#### [INPUT FOR THIS TASK]
▬▬▬▬▬▬

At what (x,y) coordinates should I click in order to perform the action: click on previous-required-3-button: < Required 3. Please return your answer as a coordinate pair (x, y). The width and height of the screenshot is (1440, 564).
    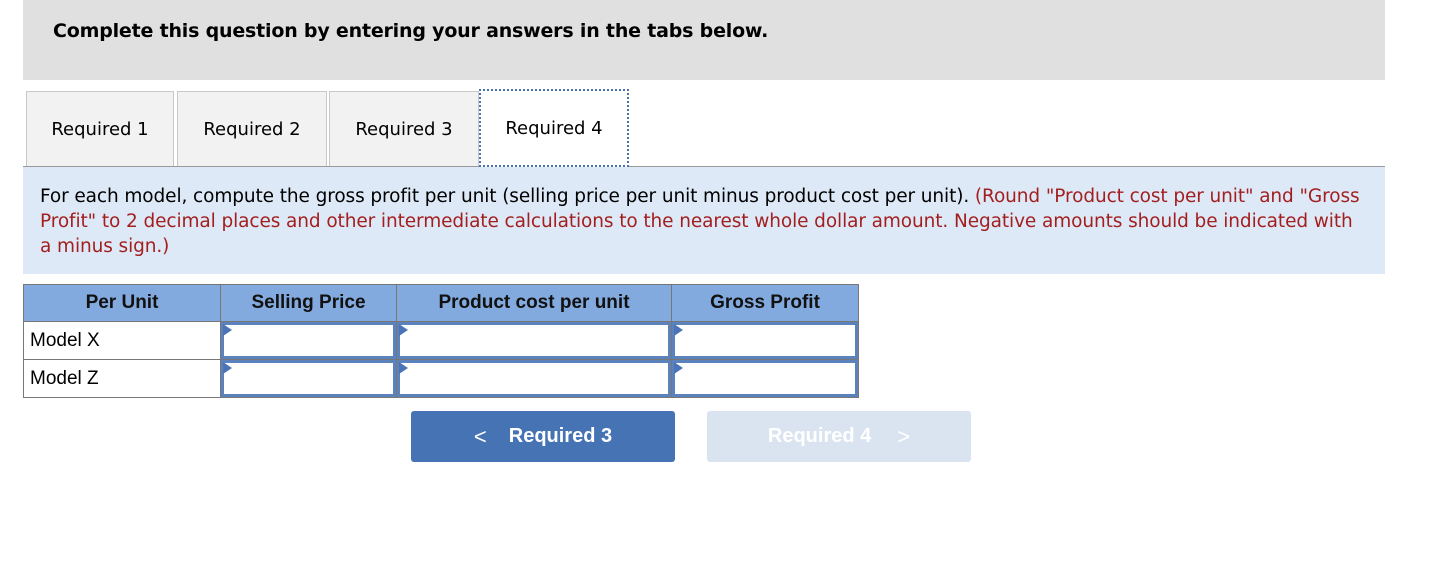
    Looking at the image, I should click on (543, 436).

▬▬▬▬▬▬

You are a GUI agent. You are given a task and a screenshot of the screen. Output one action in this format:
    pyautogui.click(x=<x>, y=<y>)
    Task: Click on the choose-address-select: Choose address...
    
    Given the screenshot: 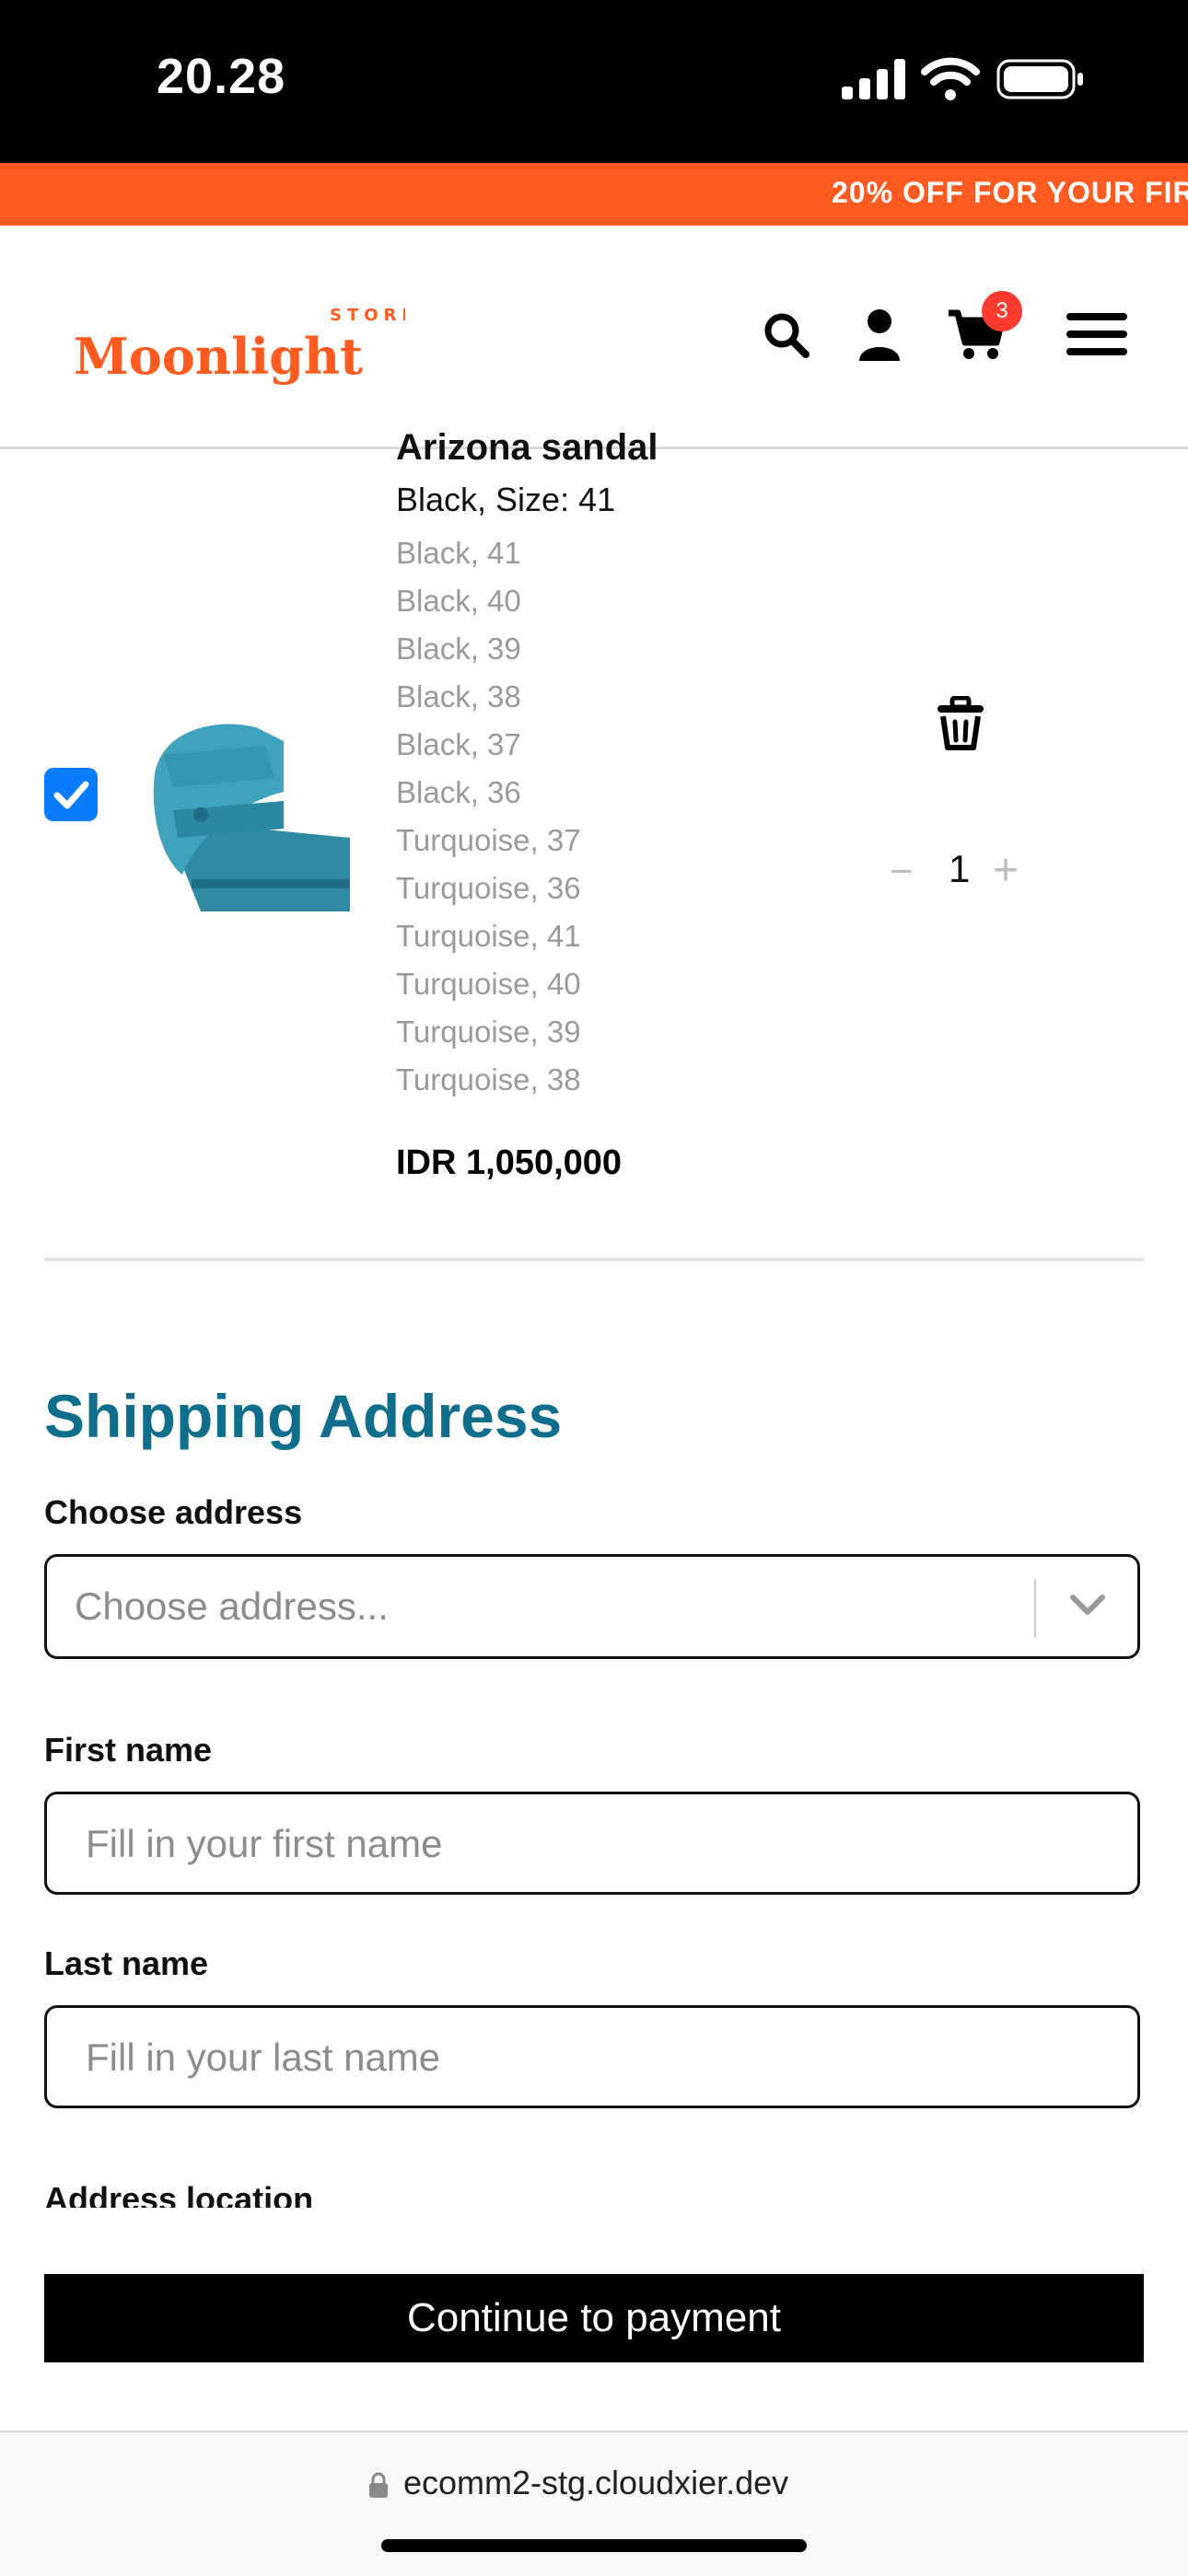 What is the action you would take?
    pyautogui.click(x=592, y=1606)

▬▬▬▬▬▬

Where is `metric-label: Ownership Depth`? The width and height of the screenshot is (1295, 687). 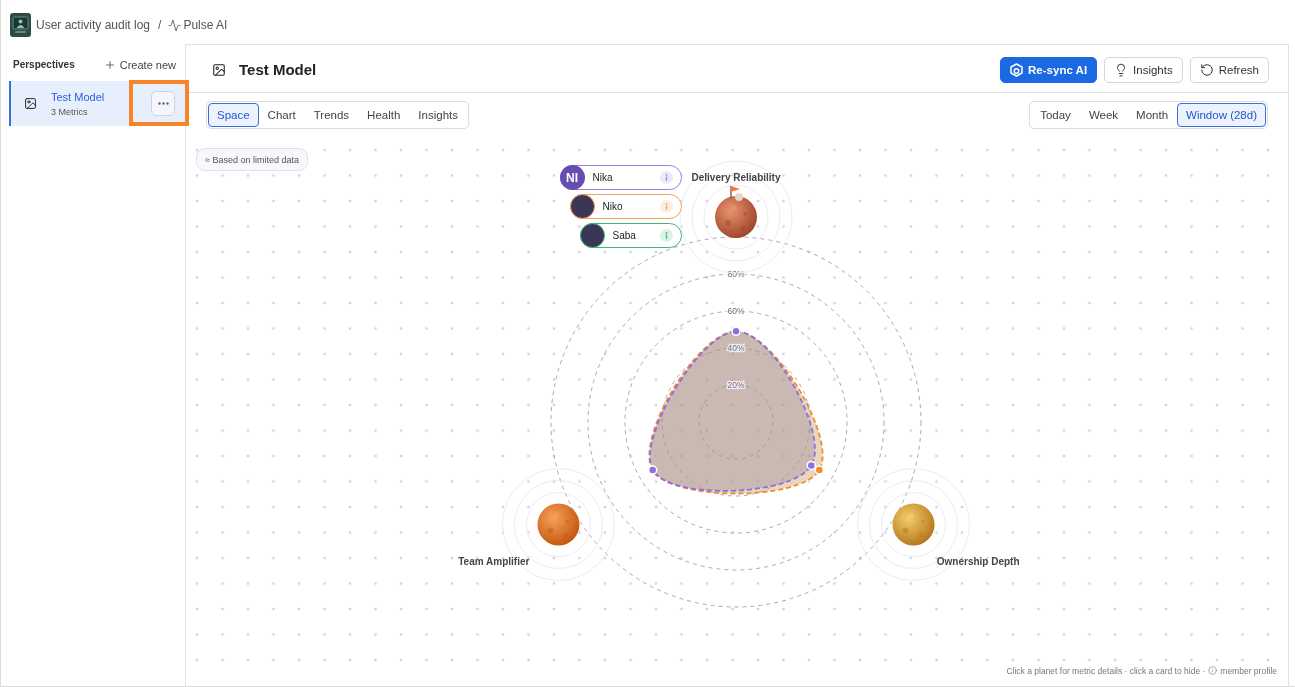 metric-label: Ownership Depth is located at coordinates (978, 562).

▬▬▬▬▬▬

#### [PROBLEM REQUIREMENTS]
Print the lines of the entries above starting at the line that contains "At what (x,y)" and ending at the line that contains "Looking at the", with both of those lines included. Leave the pictures out of your answer.

#### [SOLUTION FOR THIS PROBLEM]
At what (x,y) coordinates should I click in order to perform the action: click on previous-required-3-button: < Required 3. Please return your answer as a coordinate pair (x, y). The width and height of the screenshot is (1440, 564).
    Looking at the image, I should click on (543, 436).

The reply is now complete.